On Wednesday I returned to Oberlin after spending winter break in Niskayuna. This semester was a difficult one for the Oberlin community and for me personally, so I was glad to have a bit of time away from campus. After finishing up my finals, I spent most of my time in New York relaxing. I read Americanah and Bad Feminist, watched season one of Broadchurch, saw a couple of movies, and tried to catch up on sleep. In between naps I got to celebrate my mom's birthday, Christmas, New Year's Eve, and my birthday with family and friends, reminding me that I am a very lucky person indeed.

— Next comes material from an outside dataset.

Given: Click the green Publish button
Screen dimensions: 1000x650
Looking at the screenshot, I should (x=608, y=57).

Now that I've had that time off, I'm ready to start work on my on-campus winter term project. My project is simple, to produce an annotated bibliography of possible sources for my comparative literature capstone. That means I'll be spending quite a lot of time in the library getting well-acquainted with our online search features and databases, combing the stacks, taking lots of notes, and of course, readingreadingreading. Compared to... well, any of the projects mentioned in these posts, a month of capstone research in Mudd probably doesn't sound too exciting or glamorous. Honestly, that doesn't bother me at all. More than anything else, my winter term plans arose from a desire to be practical and to plan ahead.
Although the requirements for capstones vary from department to department, a capstone always requires a lot of work. In fact, Oberlin students often go part-time while they're working on their capstones because it gives them more time to get that work done. I have to produce a capstone for my comparative literature major, but unfortunately I can't go part-time because I have to finish the requirements for my German major. That realization made me pretty worried about how I'd budget my time during spring semester, but luckily, winter term came to the rescue. As soon as I found out I could spend the month doing research for my capstone for credit, I was committed to the idea.

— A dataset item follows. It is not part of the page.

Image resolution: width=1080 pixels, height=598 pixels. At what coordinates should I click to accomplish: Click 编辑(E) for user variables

So what am I writing my capstone on? Well, during the spring of my sophomore year, I took a class called Literature and Exile in Spain and Latin America. That same semester, I translated about a dozen poems by the German writer Hilde Domin, who began writing while in exile in the Dominican Republic. This coincidence got me interested in the idea of exile literature, in particular exile literature written by German-speakers who left Europe due to the rise of Nazism and found refuge in the Americas. Although my literature classes in the time since have spent hardly any time on exile literature, much less this specific aspect of it, I've remained interested in it and decided to make it the topic of my capstone.
Exile literature is essentially the perfect subject for comparative inquiry. It deals with the coming-together of (at least) two cultures and often (at least) two languages. Furthermore, it leads the reader to question their ideas about identity, home, nationality, and the place of the individual in history. The particular variety of exile literature I've decided to focus on allows me to explore connections between Spanish- and German-speaking cultures, something I've wanted to do ever since I started learning German but have never had the chance to. More than ever before in my Oberlin career, I'll be setting my own reading list, deciding what I want to learn, and finding my own way. I find that incredibly exciting. And who knows? With enough lipstick, maybe I can even make it glamorous.